■ **Text**
------------------------------------
Außerdem stellen die Reduktion von Alltagsstress und die damit verminderte Adrenalin- und Noradrenalinfreisetzung sowie die Kontrolle des Übergewichts und der allgemeinen kardiovaskulären Risikofaktoren zentrale Therapieempfehlungen dar. „Vor allem die Einstellung des Blutdrucks wirkt sich positiv auf somatische Ursachen der Patienten mit Angina pectoris ohne Koronarstenosen aus“, betont Aschauer. Die medikamentöse Behandlung erfolgt mit Kalziumantagonisten oder Betablockern – gegebenenfalls in Kombination mit Inhibitoren des Renin-Angiotensin-Aldosteron-Systems. Um die klassischen kardiovaskulären Risikofaktoren zu behandeln, kommen Statine zum Einsatz. „Bei einer vasospastischen Komponente ist Diltiazem eine Option“, so die Experten. Die symptomatische Therapie umfasst weiters Ranolazin und Nitrate.

Je jünger der Patient, umso wichtiger sei es, das Risikoprofil wie etwa eine familiäre Hypercholesterinämie aufzuarbeiten, betont Zirlik. „Weder Herzkatheter noch eine antianginöse Therapie sollte bei dieser Patientengruppe im Vordergrund stehen.“ Vielmehr müsse geklärt werden, wodurch konkret die kardiovaskulären Beschwerden getriggert werden. „Wir müssen weg vom One-fits-all-Ansatz und individualisiert therapieren“, so Zirlik. Dafür gebe es nach Aussagen des Experten „spannende präklinische und klinische Ansätze“ wie etwa Colchicin, das diverse antiinflammatorische Effekte hat und bei bestimmten Patienten etwa mit familiärer Hypercholesterinämie eingesetzt wird.
------------------------------------
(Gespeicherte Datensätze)

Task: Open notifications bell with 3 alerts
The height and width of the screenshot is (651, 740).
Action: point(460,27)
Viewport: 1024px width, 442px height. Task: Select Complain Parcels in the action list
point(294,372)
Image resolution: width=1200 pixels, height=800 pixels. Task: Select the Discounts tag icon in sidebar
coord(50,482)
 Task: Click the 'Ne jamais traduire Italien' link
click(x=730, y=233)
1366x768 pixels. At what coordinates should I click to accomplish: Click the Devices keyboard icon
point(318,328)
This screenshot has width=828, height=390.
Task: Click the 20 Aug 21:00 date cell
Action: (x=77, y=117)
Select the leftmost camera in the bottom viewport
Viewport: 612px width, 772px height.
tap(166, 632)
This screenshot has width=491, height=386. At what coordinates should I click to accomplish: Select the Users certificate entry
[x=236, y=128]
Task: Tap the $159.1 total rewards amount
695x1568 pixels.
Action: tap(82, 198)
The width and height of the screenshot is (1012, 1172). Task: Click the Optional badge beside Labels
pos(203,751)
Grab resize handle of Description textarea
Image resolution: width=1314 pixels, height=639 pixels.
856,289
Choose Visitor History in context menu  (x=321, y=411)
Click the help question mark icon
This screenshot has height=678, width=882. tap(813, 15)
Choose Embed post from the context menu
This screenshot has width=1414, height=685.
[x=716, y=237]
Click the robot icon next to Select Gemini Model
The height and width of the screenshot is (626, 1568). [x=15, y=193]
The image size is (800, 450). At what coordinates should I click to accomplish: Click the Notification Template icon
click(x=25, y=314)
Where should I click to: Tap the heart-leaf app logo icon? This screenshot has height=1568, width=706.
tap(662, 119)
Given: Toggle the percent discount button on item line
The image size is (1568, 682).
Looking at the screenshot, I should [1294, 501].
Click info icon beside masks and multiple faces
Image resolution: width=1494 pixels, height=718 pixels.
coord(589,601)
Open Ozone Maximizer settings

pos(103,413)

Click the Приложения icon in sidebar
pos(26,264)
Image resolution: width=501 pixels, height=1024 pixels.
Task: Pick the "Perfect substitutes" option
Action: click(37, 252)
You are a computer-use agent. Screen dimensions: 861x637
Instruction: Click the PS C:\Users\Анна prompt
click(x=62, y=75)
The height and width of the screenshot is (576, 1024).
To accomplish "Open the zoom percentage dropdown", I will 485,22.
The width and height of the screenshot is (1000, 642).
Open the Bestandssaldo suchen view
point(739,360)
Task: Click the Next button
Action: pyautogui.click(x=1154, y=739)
------------------------------------
■ **Arbeitsauftrag 1**
Schreiben Sie aus dem Text über Angina pectoris ohne Koronarstenosen den Abschnitt von „Je jünger der“ bis „Hypercholesterinämie eingesetzt wird.“ wortgetreu ab.
■ **Arbeitsauftrag 2**
Führen Sie den Text über die Behandlung der Angina pectoris ohne Koronarstenosen im Anschluss an seinen letzten Satz fort.

■ **Erwartete Antwort 1**
Je jünger der Patient, umso wichtiger sei es, das Risikoprofil wie etwa eine familiäre Hypercholesterinämie aufzuarbeiten, betont Zirlik. „Weder Herzkatheter noch eine antianginöse Therapie sollte bei dieser Patientengruppe im Vordergrund stehen.“ Vielmehr müsse geklärt werden, wodurch konkret die kardiovaskulären Beschwerden getriggert werden. „Wir müssen weg vom One-fits-all-Ansatz und individualisiert therapieren“, so Zirlik. Dafür gebe es nach Aussagen des Experten „spannende präklinische und klinische Ansätze“ wie etwa Colchicin, das diverse antiinflammatorische Effekte hat und bei bestimmten Patienten etwa mit familiärer Hypercholesterinämie eingesetzt wird.

■ **Erwartete Antwort 2**
„Studien haben den positiven Nutzen von Colchicin bei kardiovaskulären Erkrankungen bestätigt“, berichtet Zirlik. Dabei konnte bei 532 Patienten mit einer stabilen KHK gezeigt werden, dass Colchicin in einer Dosierung von 0,5 mg/Tag zusätzlich zur Sekundärprävention mit Statinen, ASS und/oder Clopidogrel das Risiko für kardiovaskuläre Ereignisse senkt. Ein akutes Koronarsyndrom, nicht-kardioembolische zerebrale Ischämien oder ein Herzstillstand traten bei nur bei 5,3 Prozent in der Colchicin-Gruppe und bei 16 Prozent in der Kontrollgruppe auf; in weiteren placebokontrollierten Studien mit mehr als 4.700 Patienten konnten die positiven Effekte bestätigt werden. Die Zulassung für einen weiteren „vielversprechenden“ (Zirlik) Ansatz in der lipidsenkenden Therapie hat die Europäische Arzneimittel-agentur EMA im Jahr 2020 für Leqvio erteilt. Der PCSK9-Hemmer greift direkt an der mRNA an, baut sie sequenz-spezifisch ab und verhindert so die Synthese des Proteins. (MCW)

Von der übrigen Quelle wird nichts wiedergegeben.